Line your baking tin with parchment paper, creating an overhang for easy removal. Gather your ingredients and prepare a heatproof bowl for melting.
Chop the dark chocolate into small pieces and place them in the heatproof bowl. Add the butter on top, ready for melting.
Set the bowl over a pot of simmering water, making sure the bottom doesn’t touch the water, and stir gently until the mixture is smooth, shiny, and completely melted. This takes about 3-4 minutes, and you’ll notice it smells rich and cocoa-y.
Remove the bowl from heat and stir in the honey and vanilla extract until well combined. The mixture should be glossy and fragrant.
Add the rolled oats and a pinch of sea salt to the chocolate mixture. Fold everything together with your spatula until the oats are evenly coated and the mixture is thick and sticky.
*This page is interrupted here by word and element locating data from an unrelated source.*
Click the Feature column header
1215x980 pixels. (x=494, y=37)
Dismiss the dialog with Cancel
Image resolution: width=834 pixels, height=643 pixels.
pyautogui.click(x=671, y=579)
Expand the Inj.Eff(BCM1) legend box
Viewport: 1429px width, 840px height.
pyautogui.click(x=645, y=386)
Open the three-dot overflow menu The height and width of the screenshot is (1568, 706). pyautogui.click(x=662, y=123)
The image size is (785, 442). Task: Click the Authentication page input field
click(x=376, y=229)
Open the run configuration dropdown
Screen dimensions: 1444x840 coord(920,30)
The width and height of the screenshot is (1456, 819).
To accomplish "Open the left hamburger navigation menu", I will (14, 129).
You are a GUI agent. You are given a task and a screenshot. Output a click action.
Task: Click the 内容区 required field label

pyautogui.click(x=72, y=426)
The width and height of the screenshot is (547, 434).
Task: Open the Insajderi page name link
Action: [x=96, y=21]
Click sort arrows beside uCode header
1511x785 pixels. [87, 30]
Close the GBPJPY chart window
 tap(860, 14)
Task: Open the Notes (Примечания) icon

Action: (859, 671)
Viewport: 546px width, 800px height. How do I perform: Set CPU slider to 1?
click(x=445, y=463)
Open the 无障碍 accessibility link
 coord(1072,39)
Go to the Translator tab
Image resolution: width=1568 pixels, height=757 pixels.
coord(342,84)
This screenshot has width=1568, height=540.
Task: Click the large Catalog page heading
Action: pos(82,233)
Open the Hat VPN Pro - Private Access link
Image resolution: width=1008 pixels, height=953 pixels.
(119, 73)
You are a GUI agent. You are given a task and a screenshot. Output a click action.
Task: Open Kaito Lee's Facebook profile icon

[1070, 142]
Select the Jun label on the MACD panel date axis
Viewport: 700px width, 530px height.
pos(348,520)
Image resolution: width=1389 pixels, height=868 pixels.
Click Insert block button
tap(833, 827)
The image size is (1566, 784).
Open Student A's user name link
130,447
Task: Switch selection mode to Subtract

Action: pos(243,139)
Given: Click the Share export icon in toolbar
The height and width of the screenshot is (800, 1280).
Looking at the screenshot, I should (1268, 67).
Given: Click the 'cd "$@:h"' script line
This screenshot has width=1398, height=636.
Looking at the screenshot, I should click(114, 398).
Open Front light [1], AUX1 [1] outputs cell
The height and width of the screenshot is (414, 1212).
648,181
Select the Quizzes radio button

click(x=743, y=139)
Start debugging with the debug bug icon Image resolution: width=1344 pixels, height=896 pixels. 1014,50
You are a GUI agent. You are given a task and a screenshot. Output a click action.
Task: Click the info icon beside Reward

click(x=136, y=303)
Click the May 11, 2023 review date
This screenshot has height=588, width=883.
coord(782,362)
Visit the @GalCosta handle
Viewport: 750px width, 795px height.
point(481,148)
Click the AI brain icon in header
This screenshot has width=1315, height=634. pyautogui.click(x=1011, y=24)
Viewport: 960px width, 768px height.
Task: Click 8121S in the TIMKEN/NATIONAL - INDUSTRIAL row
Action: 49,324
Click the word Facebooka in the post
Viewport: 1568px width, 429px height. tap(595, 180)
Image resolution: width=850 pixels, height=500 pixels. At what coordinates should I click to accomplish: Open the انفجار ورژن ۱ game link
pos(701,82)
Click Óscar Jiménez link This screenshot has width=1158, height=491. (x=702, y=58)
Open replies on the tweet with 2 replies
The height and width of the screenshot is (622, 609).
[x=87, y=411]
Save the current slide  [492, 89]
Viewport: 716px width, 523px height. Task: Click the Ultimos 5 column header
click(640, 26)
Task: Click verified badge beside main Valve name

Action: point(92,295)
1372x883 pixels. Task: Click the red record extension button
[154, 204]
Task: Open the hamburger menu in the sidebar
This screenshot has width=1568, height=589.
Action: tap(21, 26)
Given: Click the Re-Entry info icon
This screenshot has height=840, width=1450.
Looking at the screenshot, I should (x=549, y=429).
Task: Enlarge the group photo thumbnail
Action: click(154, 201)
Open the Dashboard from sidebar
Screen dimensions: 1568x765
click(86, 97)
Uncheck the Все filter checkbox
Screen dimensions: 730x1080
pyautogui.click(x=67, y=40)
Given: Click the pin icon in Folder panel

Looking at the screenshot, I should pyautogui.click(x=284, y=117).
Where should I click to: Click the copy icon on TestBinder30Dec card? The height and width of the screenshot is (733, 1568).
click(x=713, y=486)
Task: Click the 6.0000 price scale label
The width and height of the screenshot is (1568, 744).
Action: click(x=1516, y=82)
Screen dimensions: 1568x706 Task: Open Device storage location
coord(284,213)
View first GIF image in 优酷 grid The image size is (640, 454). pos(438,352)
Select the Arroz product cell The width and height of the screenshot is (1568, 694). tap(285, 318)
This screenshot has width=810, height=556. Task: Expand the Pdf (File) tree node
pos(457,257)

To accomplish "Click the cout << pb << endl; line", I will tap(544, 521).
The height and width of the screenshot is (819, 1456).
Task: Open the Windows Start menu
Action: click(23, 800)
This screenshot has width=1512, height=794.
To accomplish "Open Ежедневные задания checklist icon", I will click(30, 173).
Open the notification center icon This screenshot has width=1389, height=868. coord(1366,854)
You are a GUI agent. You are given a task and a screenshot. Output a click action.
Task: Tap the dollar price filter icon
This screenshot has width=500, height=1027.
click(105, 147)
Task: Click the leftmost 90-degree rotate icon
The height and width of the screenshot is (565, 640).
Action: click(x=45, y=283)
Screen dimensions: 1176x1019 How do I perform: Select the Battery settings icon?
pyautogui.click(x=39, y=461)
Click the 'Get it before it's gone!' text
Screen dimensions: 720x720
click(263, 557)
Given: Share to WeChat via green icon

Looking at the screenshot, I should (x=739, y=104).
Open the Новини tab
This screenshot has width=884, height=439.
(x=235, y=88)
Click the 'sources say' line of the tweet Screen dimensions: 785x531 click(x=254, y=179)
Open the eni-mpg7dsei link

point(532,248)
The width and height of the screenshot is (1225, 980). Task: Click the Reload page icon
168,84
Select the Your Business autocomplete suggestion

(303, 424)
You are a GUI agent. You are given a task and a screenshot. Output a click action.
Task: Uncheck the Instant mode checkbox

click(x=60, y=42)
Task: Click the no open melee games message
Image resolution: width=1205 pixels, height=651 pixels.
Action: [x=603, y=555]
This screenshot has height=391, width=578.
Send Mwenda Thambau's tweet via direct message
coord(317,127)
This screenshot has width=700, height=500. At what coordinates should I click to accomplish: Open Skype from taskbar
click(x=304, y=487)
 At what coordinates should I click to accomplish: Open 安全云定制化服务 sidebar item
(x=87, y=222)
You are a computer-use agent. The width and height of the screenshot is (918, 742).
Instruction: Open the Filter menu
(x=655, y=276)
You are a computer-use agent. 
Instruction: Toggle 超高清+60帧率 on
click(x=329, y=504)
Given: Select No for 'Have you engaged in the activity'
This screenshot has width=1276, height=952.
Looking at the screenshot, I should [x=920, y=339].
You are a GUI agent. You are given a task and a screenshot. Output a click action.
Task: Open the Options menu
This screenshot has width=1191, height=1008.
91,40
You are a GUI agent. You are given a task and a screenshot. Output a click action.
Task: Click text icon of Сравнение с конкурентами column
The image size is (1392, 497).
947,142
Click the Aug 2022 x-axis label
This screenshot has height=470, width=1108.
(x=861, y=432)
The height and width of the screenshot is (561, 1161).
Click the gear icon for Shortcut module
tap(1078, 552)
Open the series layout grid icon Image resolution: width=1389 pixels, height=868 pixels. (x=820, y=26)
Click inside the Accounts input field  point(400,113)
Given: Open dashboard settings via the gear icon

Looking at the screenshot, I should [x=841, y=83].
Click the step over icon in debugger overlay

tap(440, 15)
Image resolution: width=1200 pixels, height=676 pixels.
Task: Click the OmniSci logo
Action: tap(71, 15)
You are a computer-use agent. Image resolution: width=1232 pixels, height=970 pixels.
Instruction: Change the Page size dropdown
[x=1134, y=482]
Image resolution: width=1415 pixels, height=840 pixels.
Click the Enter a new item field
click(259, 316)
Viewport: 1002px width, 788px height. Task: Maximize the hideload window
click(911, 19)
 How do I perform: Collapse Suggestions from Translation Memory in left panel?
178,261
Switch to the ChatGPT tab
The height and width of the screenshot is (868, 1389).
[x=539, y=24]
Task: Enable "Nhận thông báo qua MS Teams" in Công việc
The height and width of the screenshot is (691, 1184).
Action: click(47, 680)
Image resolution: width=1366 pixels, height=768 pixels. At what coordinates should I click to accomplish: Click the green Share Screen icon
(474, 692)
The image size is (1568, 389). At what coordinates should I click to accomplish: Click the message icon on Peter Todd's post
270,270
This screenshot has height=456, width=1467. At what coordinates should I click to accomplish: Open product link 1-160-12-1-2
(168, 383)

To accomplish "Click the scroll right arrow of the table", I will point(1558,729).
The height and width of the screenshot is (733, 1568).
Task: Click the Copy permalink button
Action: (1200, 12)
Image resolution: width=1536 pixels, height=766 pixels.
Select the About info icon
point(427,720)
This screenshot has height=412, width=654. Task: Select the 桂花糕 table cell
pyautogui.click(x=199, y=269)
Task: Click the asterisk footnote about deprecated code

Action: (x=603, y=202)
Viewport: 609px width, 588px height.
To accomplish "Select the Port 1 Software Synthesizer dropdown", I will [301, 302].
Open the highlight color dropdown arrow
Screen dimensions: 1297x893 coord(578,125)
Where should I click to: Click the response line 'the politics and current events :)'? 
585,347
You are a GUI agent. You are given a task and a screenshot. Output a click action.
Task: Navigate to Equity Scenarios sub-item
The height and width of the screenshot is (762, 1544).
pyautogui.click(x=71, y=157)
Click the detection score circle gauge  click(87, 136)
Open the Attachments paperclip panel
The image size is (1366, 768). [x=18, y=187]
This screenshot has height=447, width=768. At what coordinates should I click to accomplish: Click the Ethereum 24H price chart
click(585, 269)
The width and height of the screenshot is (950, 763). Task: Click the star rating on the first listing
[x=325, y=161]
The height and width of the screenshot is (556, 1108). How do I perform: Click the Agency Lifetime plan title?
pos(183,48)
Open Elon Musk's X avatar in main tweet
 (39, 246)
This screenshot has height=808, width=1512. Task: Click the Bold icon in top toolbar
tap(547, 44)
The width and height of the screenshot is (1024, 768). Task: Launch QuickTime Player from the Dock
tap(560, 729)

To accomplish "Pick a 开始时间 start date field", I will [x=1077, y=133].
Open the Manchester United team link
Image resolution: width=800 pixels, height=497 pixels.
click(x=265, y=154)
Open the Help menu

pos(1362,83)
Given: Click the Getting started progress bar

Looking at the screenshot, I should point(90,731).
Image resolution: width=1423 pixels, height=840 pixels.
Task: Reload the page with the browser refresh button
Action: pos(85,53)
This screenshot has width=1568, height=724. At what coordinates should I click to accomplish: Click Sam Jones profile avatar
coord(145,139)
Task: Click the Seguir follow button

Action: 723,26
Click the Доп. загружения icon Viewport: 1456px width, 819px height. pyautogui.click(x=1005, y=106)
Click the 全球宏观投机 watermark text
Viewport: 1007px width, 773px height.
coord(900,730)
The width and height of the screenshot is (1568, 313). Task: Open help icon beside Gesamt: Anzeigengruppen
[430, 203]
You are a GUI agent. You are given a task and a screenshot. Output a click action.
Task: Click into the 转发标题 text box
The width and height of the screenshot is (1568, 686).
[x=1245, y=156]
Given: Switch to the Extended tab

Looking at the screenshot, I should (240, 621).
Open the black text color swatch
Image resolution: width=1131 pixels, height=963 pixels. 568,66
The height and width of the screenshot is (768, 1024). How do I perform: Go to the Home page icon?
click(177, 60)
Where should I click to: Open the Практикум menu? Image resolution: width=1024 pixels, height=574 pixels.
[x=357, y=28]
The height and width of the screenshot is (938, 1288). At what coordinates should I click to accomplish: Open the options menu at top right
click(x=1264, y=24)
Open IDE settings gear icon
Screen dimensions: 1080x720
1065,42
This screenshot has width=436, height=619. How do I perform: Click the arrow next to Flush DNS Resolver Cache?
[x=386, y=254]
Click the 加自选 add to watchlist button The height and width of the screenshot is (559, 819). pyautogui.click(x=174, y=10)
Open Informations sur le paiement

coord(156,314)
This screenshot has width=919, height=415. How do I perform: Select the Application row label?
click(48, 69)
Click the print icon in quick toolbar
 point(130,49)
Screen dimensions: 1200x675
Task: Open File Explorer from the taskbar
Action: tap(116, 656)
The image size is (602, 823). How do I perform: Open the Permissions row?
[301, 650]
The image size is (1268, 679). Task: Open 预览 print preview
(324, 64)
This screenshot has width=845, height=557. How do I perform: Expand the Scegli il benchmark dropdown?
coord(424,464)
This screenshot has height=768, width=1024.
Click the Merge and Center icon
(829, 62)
Pour the mixture into your prepared tin and use the back of the spatula to press it down firmly and evenly. Tap the tin gently on the counter to settle the mixture and create a smooth surface.
Place the tin in the fridge and chill for at least 2 hours, or until the slice is firm and set. For quicker results, pop it in the freezer for about an hour, but avoid freezing too long to prevent cracking.
Once set, remove the tin from the fridge and lift the slice out using the overhang. Use a sharp knife to cut into squares or rectangles, wiping the blade clean between cuts for neat edges.
Serve the slices chilled for a fudgy, glossy finish or leave at room temperature for a softer, melt-in-your-mouth texture. Enjoy this rich, no-fuss chocolate treat!